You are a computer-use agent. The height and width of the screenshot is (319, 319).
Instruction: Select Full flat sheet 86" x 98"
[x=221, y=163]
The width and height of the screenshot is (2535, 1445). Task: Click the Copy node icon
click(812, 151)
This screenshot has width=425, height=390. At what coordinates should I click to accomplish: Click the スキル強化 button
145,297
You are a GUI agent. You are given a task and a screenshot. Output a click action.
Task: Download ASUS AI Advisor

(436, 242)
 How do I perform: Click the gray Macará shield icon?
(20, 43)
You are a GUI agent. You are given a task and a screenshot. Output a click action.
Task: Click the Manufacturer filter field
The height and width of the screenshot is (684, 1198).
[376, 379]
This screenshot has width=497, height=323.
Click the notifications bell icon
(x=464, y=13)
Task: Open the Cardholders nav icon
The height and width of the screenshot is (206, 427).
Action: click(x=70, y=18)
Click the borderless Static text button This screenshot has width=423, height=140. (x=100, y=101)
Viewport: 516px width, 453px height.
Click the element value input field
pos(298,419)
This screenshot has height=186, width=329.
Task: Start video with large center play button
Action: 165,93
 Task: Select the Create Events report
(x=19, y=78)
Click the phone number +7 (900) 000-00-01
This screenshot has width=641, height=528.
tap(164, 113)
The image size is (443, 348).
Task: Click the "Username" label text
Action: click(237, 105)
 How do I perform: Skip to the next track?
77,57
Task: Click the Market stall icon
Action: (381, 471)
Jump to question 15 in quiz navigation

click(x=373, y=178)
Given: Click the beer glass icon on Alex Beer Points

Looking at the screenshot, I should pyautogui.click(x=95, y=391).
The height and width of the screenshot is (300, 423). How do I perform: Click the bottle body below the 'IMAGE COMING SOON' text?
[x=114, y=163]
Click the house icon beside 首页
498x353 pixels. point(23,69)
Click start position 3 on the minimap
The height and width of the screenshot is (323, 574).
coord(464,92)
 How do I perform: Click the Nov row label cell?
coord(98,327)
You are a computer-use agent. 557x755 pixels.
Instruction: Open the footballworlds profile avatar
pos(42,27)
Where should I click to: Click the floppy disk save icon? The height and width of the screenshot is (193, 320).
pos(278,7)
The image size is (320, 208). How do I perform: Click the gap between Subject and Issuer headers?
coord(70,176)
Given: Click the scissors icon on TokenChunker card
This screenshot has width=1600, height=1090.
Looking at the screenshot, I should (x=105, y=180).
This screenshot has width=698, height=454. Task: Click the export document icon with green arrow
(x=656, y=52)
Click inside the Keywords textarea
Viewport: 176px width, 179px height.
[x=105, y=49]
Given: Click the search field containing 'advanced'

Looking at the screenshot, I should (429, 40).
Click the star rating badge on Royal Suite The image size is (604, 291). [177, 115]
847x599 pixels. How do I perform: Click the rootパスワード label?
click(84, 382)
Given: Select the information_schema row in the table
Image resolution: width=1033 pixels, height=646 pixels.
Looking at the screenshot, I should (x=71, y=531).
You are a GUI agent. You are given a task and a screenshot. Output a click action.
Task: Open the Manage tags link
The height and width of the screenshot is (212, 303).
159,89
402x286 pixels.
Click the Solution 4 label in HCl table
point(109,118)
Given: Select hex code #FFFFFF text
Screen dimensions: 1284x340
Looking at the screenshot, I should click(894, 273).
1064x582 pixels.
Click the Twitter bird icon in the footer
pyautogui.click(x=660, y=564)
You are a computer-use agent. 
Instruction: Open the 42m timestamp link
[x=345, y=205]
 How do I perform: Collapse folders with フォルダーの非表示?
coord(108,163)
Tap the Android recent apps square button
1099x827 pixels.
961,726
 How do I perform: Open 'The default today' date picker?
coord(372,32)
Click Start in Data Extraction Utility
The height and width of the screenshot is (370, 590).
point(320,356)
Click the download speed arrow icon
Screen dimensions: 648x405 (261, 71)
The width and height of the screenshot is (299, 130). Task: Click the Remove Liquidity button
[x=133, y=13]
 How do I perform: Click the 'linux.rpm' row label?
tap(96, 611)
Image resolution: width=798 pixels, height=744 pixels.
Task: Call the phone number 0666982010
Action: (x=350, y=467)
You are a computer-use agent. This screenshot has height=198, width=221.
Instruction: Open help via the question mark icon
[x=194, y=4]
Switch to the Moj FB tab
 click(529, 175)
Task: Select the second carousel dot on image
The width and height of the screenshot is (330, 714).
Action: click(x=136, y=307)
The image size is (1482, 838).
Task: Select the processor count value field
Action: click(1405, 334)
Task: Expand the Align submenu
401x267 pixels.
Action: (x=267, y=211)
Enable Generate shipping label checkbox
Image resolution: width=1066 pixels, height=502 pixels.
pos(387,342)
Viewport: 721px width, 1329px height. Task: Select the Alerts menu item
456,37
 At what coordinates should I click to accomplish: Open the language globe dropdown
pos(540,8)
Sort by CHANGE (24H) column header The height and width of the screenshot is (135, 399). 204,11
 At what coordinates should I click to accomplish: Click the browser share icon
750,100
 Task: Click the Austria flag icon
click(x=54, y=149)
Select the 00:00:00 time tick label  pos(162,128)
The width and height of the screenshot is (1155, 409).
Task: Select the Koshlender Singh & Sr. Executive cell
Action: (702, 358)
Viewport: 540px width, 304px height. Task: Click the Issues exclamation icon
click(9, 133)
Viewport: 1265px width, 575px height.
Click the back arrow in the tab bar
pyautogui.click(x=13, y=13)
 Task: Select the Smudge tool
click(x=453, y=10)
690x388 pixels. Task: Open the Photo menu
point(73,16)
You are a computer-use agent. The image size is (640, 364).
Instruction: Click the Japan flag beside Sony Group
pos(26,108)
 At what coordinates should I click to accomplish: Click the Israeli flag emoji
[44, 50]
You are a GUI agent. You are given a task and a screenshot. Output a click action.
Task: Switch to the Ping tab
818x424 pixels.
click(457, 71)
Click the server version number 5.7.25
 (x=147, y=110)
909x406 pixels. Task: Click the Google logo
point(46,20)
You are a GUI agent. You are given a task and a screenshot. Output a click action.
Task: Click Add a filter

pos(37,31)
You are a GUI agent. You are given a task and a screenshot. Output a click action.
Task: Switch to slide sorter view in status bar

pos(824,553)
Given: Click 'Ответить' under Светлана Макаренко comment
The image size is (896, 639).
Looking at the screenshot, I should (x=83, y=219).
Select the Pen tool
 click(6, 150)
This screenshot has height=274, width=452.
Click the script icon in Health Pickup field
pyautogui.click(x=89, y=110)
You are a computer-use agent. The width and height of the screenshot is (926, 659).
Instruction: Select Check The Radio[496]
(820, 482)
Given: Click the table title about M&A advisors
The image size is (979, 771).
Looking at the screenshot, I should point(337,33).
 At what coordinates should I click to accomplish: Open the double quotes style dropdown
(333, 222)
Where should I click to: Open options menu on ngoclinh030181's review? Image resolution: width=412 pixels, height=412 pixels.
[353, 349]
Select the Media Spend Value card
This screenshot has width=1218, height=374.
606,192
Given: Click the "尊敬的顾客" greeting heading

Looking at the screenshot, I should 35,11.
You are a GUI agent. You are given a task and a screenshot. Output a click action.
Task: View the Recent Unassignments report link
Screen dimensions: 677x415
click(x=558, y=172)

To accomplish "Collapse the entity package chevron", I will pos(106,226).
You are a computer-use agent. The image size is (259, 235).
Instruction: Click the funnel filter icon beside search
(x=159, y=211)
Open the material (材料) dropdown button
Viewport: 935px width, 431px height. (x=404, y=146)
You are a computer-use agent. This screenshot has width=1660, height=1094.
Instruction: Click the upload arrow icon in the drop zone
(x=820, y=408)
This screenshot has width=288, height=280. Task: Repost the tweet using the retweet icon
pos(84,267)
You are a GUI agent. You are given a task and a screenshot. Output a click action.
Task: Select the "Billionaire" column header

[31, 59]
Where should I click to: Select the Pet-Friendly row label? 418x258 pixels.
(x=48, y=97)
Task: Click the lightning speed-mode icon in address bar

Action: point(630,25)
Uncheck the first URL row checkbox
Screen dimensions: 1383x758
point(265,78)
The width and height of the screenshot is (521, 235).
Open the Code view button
::::
Reply with exactly the lines above from the one that contains "Uncheck the first URL row checkbox" through the final line of the material, and with nothing else.

Uncheck the first URL row checkbox
Screen dimensions: 1383x758
point(265,78)
The width and height of the screenshot is (521, 235).
Open the Code view button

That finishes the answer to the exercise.